I've trained a binary cartoon gender classifier (ResNet50). My model takes a cartoon face as input and the output should be "female" or "male". Examples of the training data:
![frozen-disneyscreencaps com-247-0](https://user-images.githubusercontent.com/91416518/169550674-641add56-7ec5-417c-93a0-9640856de915.jpg)
In real world applications, sometimes the classifier receives background/ non-face images as input, e.g.
. I want to make my classifier robust against these scenarios, more specifically, if the model receives a background/ non-face image as input, I want the model to predict a gender ("female"/ "male") with a very low confidence score or I want the model to classify the image as a "background"/ "ood" class.
I tried training my model with your seamless solution to achieve just that, but my model is outputting strange confidence score and isn't distinguishing effectively between actual cartoon faces and background/ non-faces.

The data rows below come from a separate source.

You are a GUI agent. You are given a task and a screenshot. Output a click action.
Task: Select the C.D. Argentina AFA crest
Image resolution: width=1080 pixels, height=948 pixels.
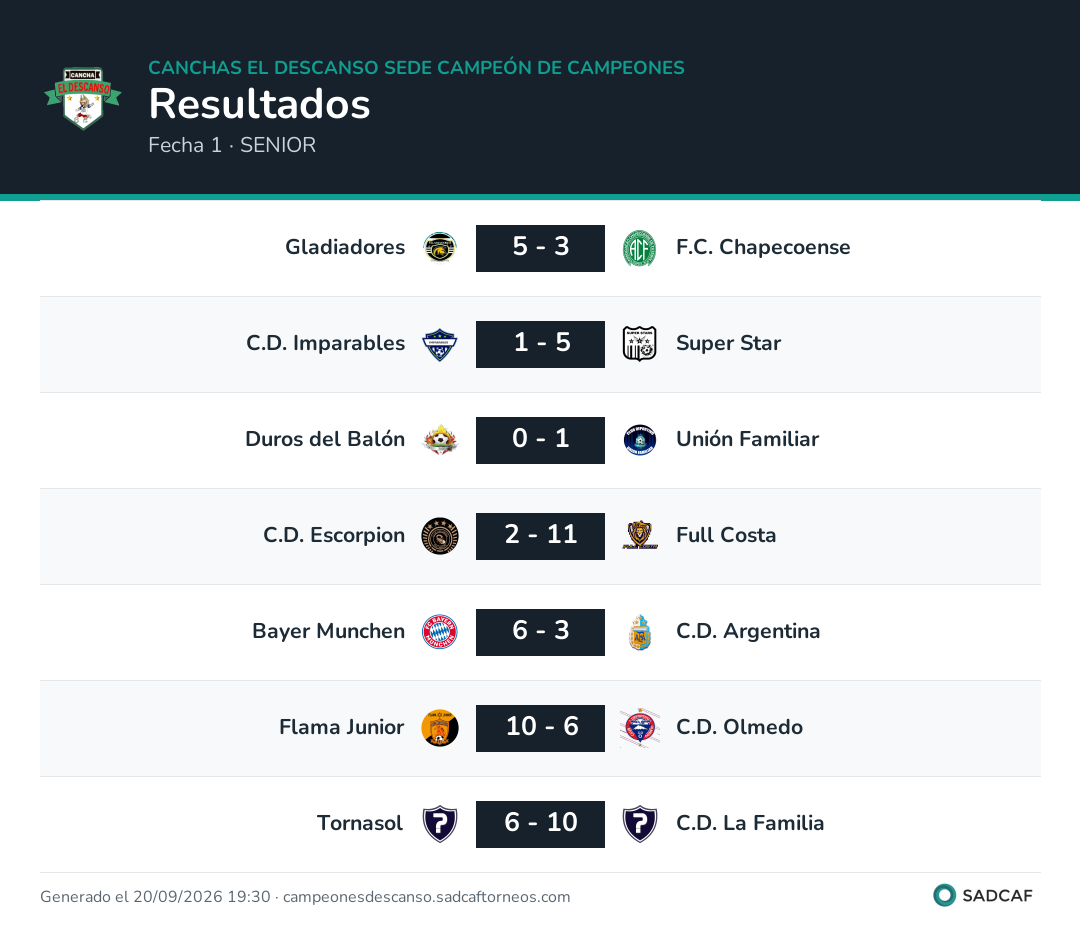(x=639, y=632)
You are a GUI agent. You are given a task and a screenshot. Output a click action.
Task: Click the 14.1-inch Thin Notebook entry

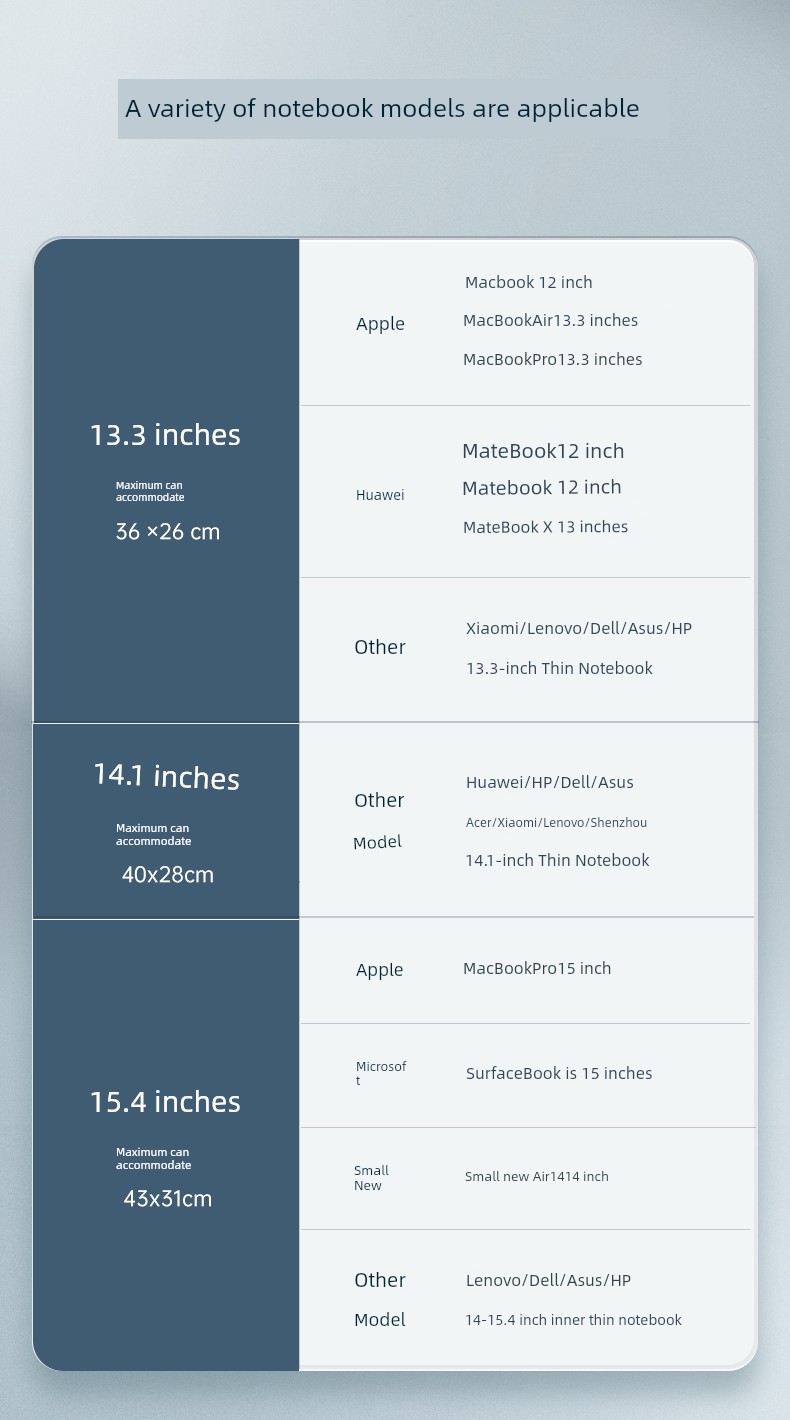[557, 860]
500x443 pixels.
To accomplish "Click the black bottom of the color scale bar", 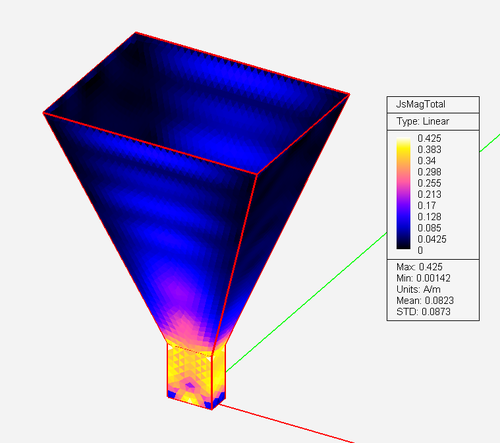I will 403,243.
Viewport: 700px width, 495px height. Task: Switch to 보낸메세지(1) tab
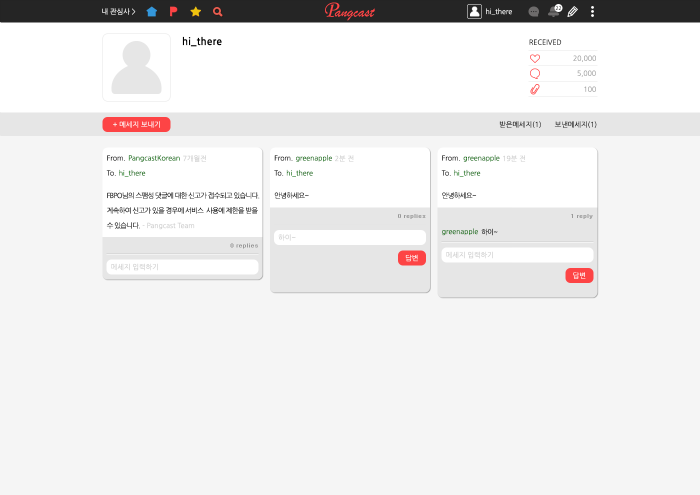coord(576,124)
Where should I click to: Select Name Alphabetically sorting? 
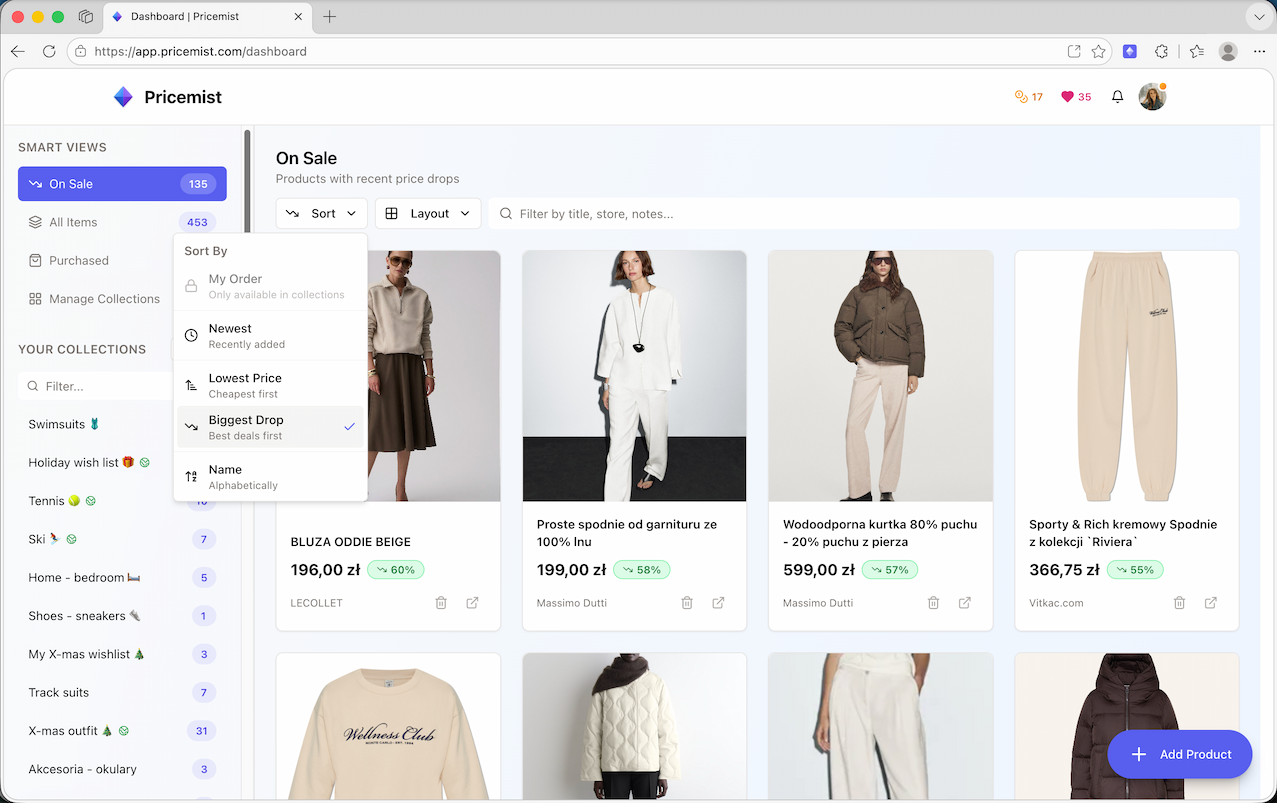pyautogui.click(x=243, y=476)
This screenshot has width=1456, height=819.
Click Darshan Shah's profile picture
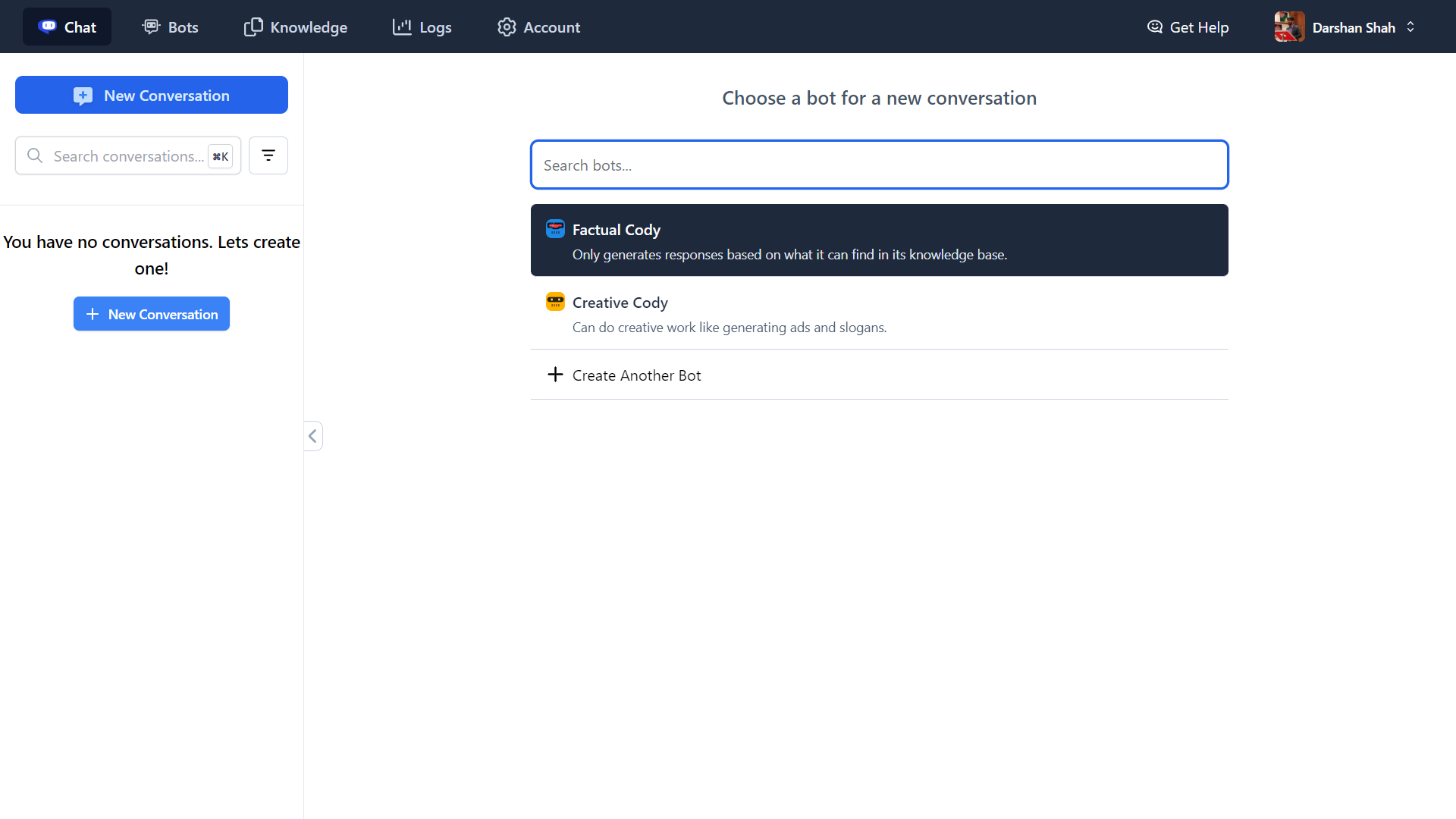point(1289,27)
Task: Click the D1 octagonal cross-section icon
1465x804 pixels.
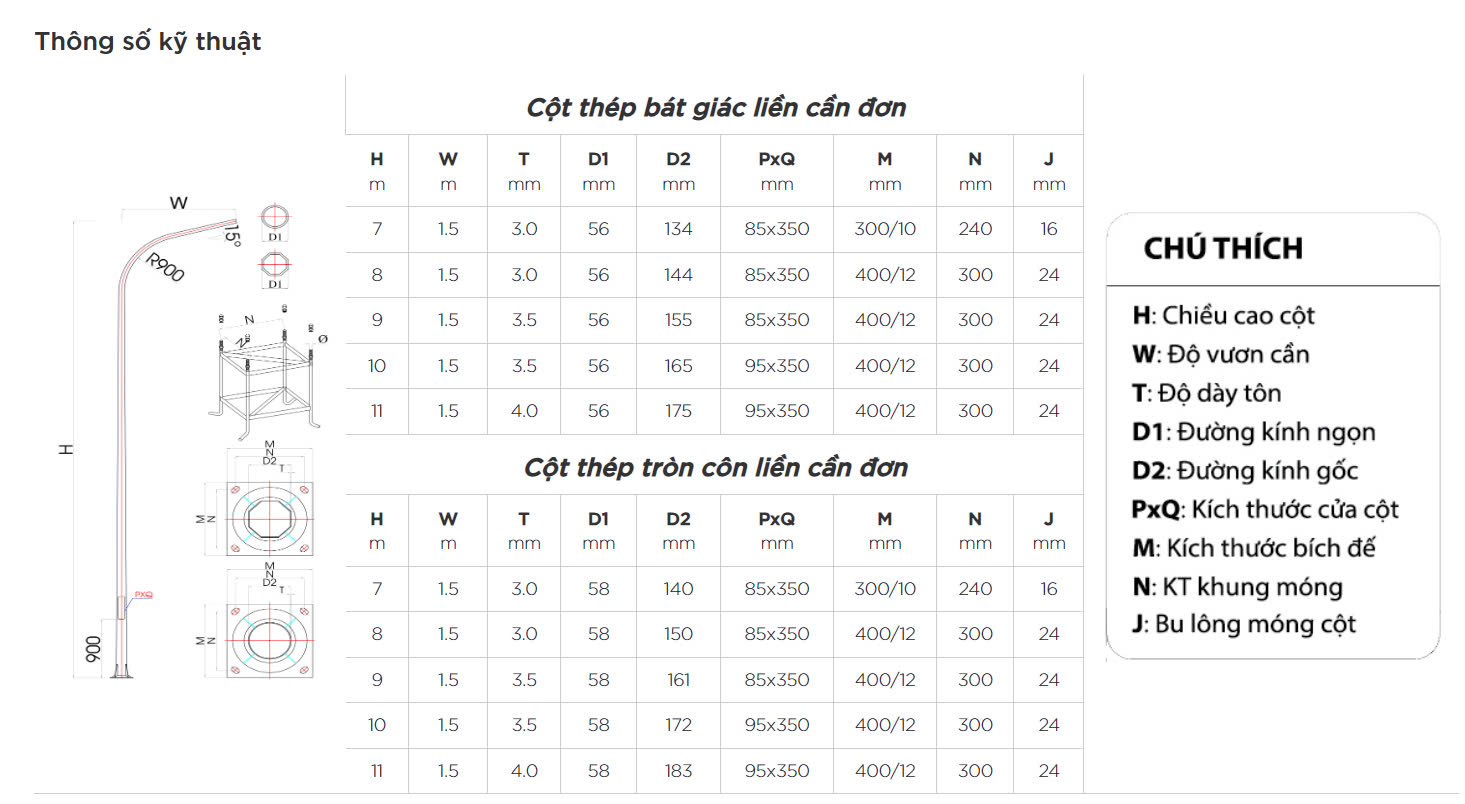Action: (x=276, y=269)
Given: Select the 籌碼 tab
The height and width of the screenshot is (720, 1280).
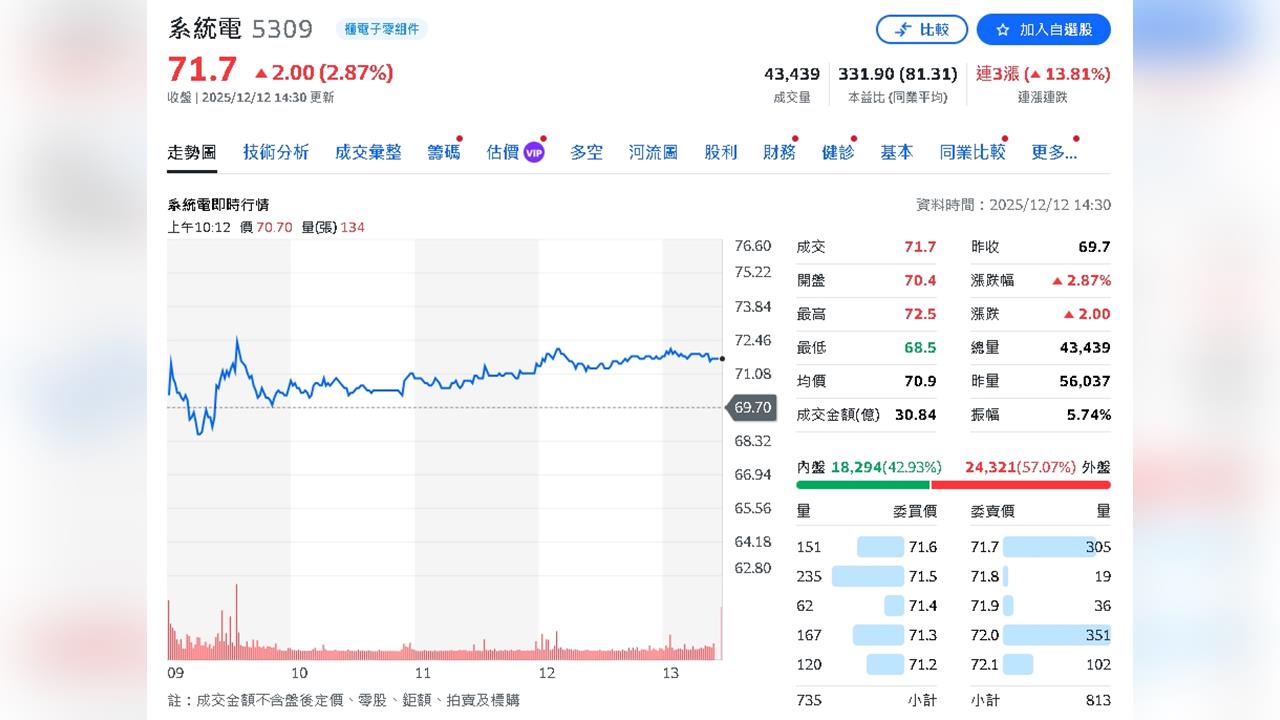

Here's how I train my model:
def train_model(model, criterion, optimizer, scheduler, num_epochs=25):
best_model_wts = copy.deepcopy(model.state_dict())
best_acc = 0.0
history = []
for epoch in range(num_epochs):
result = {}
# each epoch has a training and validation phase
for phase in ['train', 'val']:
if phase == 'train':
model.train() # Set model to training mode
else:
model.eval() # Set model to evaluate mode
running_loss = 0.0
running_corrects = 0
correct_females = 0
correct_males = 0
# iterate over data
for inputs, labels in dataloaders[phase]:
inputs = inputs.to(device)
labels = labels.to(device)
# zero the parameter gradients
optimizer.zero_grad()
# forward
# track history if only in train
with torch.set_grad_enabled(phase == 'train'):
outputs = model(inputs)
_, preds = torch.max(outputs, 1)
loss = criterion(outputs, labels)
# backward + optimize only if in training phase
if phase == 'train':
loss.backward()
optimizer.step()
# statistics
running_loss += loss.item() * inputs.size(0)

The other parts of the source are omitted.